Says Mitchell, showing video of Bush on the U.S.S. Abraham Lincoln: "This isn't the first time the administration used troops to help sell the Iraq war.
"In fact, the Bush White House has choreographed everything from town hall meetings on Social Security to campaign events with planted questions. Many administrations, Democrat and Republican, stage-manage events. Often the news media ignore the choreography."
But the satellite feed, Mitchell concluded, offered "a rare look behind the curtain of a White House trying to sell an increasingly unpopular war."
Here's Terry Moran on ABC last night: "Well, as you know, this is a White House that's prided itself on expert stage managing and polished events of Mr. Bush's public appearances. Today, we got a glimpse behind the scenes.
"It was billed as a simple, straightforward back and forth conversation, a video teleconference between the president and a group of soldiers in Iraq. . . . But those questions, it turns out, came as no surprise to the soldiers. . . .
"Before the president appeared, Allison Barber, a senior Pentagon official, prepped the troops thoroughly, and in a rare White House slip-up, was caught on camera."
Lara Logan reported on the "CBS Evening News" that Bush's message "was overshadowed by questions about how much staging went into the event."
And even Fox News was in high dudgeon.
Here's Shepard Smith: "At least one senior military official tells Fox News that he is livid over the handling of U.S. troops in Iraq before their talk by satellite live with the president. . . .
"As the White House tries to prop up support for an increasingly unpopular war, today -- to hear it from military brass -- it used soldiers as props on stage.
"One commander tells Fox it was scripted and rehearsed -- the troops were told what to say to the president and how to say it. And that, says another senior officer today, is outrageous.
"It's certainly not the first time a photo op has been staged for the president -- far from it -- but it's the first time we know of that such a staging has touched off such anger."
On comes Carl Cameron: "First, the White House and the Pentagon claimed it was not rehearsed.

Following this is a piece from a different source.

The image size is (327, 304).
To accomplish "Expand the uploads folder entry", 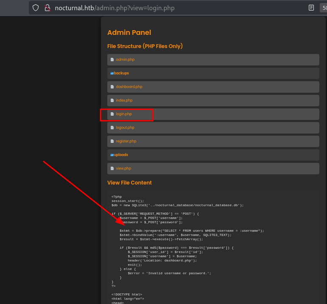I will coord(121,155).
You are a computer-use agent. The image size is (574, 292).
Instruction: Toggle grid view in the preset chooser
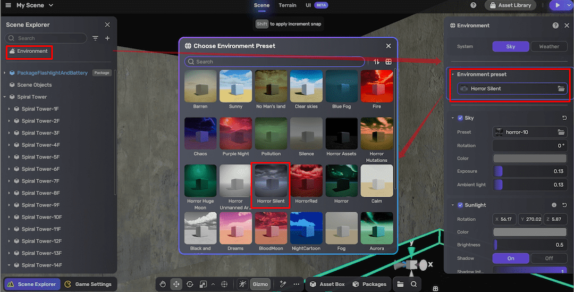(389, 62)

But for 45 minutes before the event, the hand-picked soldiers practiced their answers with the Pentagon official from D.C. who, in her own words, drilled them on the president's likely questions and their, quote, scripted responses.
"There are folks here at the White House now walking around shaking their heads about how badly it appears to have gone."
[snip]
Thomas M. DeFrank and Corky Siemaszko write in the New York Daily News: "President Bush's supposedly unscripted Q&A session with the troops in Iraq yesterday was unmasked as a sham when a Pentagon official was caught coaching the soldiers Bush was going to question. . . .
"The White House is notorious for stage-managing Bush's events, notably the town hall meetings where prepicked participants ask Bush carefully screened questions. But it's rare that Bush's handlers get caught doing it so brazenly."
Jim VandeHei, writing in The Washington Post, describes it as "one of the stranger and most awkwardly staged publicity events of the Bush presidency. . . .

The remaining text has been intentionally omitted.